Preservationists and powers-that-be
are upset about her impending demise. Supervisor Gavin
Newsom has called a special meeting of the Small
Business, Economic Vitality and Consumer Services
Committee for August 4, in an attempt to prevent the few
remaining single-screen theaters from sharing her fate.
The League of Historic American Theaters, meeting in San
Francisco this week, will tour her premises.
Indeed, the Coronet deserves a moment
of our attention. Built in 1949 as the "lucky
seventh" in Samuel H. Levin’s San Francisco
Theaters group, the theater originally accommodated
2,100 movie-goers in style: viewers enjoyed "more
leg room plus larger seats," reported the Examiner,
with a choice of "Venetian red plush-backed"
loges or "opalescent green rocking chair type"
seats. The auditorium boasted gold murals in Arthurian
motifs and three layers of curtains in gold, silver, and
burgundy. Elsewhere, concern for customers’ comfort
created a 400-car parking lot and "a women’s
powder room said to rank with I. Magnin’s and Seals
Stadium for artistic décor."
The first movie in November 1949 was
"I Was a Male War Bride," which had opened at
the Fox two weeks before. San Francisco movie maven Jack
Tillmany observes that "in the beginning, [the
Coronet’s] place in the order of things was sort of an
upgraded Coliseum, not the prestige house it later would
become." The change came quickly. On December 26,
1956, notes Tillmany, "‘Around the World in 80
Days’ opened at the Coronet and played a total of 94
weeks, closing on October 19, 1958, during which time it
played in no other theater in the San Francisco Bay
Area; this still stands as the longevity record for any
single film in any single theater" in the city. The
Chronicle’s Peter Stack adds that George Lucas
"includes the Coronet on his personal list of
places to see films."
In other words, this jewel on the hill
has served us long and well, and deserves our gratitude.
Some of the outcry over its demolition resembles a
campaign to turn an old workhorse out to pasture instead
of dooming it to the glue factory. Some expresses a
simple sorrow over the destruction of a once-beautiful
building. But some mourns the loss of a meaningful
element in people’s lives, and here the
preservationists may be barking up the wrong tree. Or
marquee.
Listen to people’s reminiscences
about movie-going. For many decades in San Francisco —
and the rest of the United States — the movie palace
took center stage in community life. Inexpensive and
local, it offered a safe place for children to amuse
themselves. Part of the childhood experience was the
kiddie matinee. Older kids used it as a place to
socialize and be socialized. Families out on the town
went to the movies as a matter of course. So did adults.
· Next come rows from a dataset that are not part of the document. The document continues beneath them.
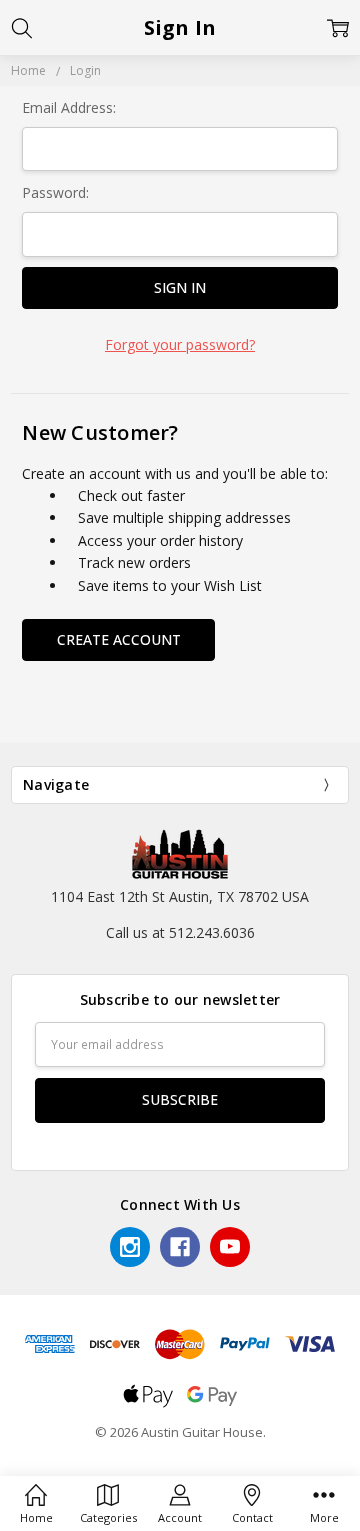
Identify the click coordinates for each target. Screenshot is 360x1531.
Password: (55, 192)
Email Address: (69, 107)
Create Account (119, 639)
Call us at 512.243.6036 (180, 932)
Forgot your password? (180, 344)
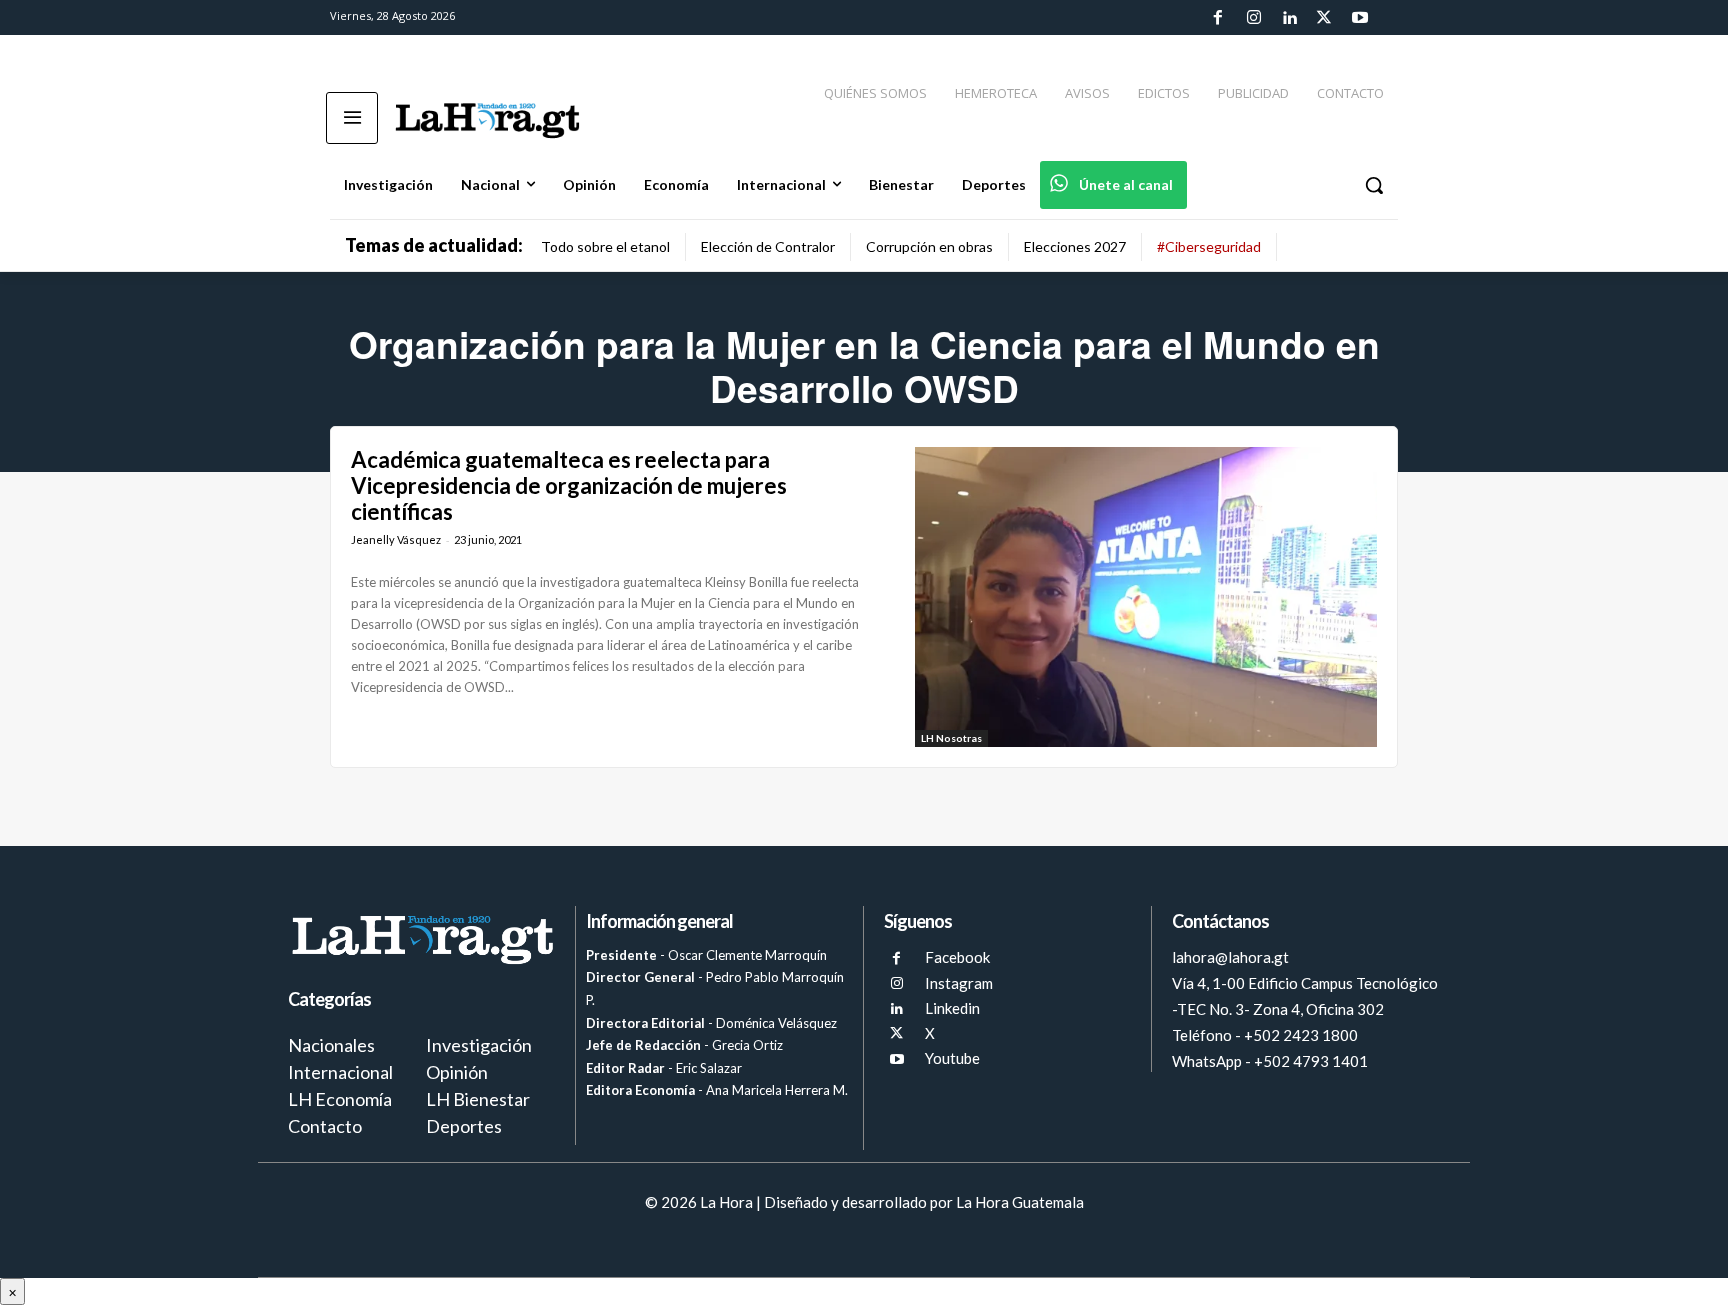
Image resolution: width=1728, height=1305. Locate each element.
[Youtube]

It’s easy to blame the decline of
movie attendance on the advent of television, the
monopolistic film distribution system, or the rise of
multiplexes. But the same thing has happened to bowling
alleys and skating rinks, which once served a similar
function in American family life. The Japantown Bowl is
only the latest casualty. They’re all disappearing.
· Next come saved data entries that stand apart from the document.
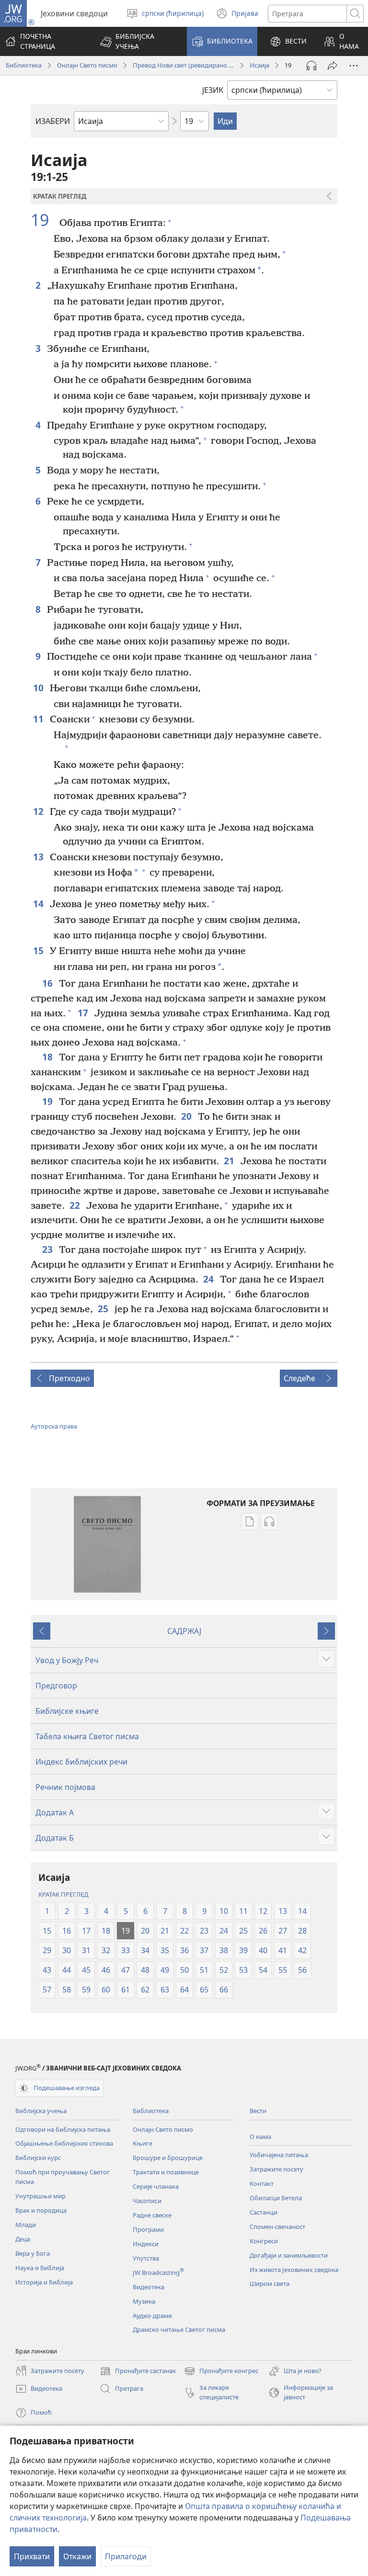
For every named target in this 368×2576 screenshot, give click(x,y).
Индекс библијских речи (81, 1761)
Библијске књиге (67, 1711)
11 (39, 718)
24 (209, 1278)
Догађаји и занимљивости (289, 2255)
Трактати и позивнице (166, 2172)
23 (48, 1249)
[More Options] (353, 65)
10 (39, 687)
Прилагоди (126, 2556)
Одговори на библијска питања (62, 2129)
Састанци (263, 2212)
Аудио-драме (152, 2315)
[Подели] (332, 65)
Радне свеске (152, 2215)
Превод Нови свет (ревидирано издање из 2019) (183, 65)
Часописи (147, 2200)
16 (48, 983)
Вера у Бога (32, 2253)
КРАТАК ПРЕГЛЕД (63, 1894)
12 (39, 811)
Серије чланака (156, 2186)
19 (44, 220)
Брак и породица (41, 2210)
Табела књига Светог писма (87, 1736)
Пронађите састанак (138, 2371)
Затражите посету (276, 2169)
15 (39, 950)
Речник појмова (65, 1787)
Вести (258, 2110)
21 (230, 1160)
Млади (25, 2224)
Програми (148, 2229)
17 (84, 1012)
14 (39, 903)
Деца (22, 2239)
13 (39, 856)
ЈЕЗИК (212, 90)
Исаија (259, 65)
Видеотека (148, 2287)
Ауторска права (54, 1426)
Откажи (77, 2556)
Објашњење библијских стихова (64, 2143)
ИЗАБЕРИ (52, 121)
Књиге (142, 2143)
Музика (144, 2301)
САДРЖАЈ (184, 1631)
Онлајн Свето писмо (87, 65)
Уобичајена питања (279, 2154)
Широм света (269, 2283)
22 (75, 1205)
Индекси (146, 2243)
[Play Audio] (311, 65)
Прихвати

The San Francisco phone book for 1949,
the year the Coronet opened, lists eight skating rinks,
including Winterland at Post and Steiner, "home of
the San Francisco Shamrocks, with hockey Wednesday and
Saturday nights"; today one rink in the city is
listed. In 1949 there were thirteen bowling alleys in
San Francisco; today most of the listings are for
facilities in Daly City. Thirty billiard parlors have
given way to ten.
What’s going on? The
"theater" listings offer a clue. In 1949 the
phone company lumped about 100 stage and screen
facilities together, with the movie theaters
predominating. Today movie listings, including porno
theaters, number about 30, while the number of
legitimate theaters has mushroomed. The message:
entertainment is for adults.
Just as the construction of live/work
lofts sends a signal of "No Children Wanted,"
so the organization of public leisure space says,
"Families Not Welcome." Particularly families
with little disposable income. How shortsighted to plan
for a city with no future! How suicidal! How boring.